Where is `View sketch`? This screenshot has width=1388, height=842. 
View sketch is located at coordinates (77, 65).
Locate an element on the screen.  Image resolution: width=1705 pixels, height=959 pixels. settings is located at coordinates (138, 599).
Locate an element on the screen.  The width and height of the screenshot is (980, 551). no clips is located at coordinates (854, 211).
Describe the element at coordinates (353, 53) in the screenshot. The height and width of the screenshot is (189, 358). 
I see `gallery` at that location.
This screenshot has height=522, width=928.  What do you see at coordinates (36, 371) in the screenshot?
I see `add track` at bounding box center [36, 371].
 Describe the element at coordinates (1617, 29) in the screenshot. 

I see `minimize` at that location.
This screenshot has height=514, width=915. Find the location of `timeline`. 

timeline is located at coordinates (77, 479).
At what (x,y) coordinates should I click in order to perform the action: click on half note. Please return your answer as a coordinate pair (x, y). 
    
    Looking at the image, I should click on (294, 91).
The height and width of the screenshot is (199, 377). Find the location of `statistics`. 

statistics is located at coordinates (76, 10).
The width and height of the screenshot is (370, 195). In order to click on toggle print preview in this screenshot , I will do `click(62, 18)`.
──────────────────────────────
WHAT IS NEEDED — Which lines in the entries above contain the string "click"? Find each one and copy it in full, counting only matches with the same case.

WRITTEN ANSWER —
At what (x,y) coordinates should I click in order to perform the action: click on half note. Please return your answer as a coordinate pair (x, y). 
    Looking at the image, I should click on (294, 91).
The width and height of the screenshot is (370, 195). In order to click on toggle print preview in this screenshot , I will do `click(62, 18)`.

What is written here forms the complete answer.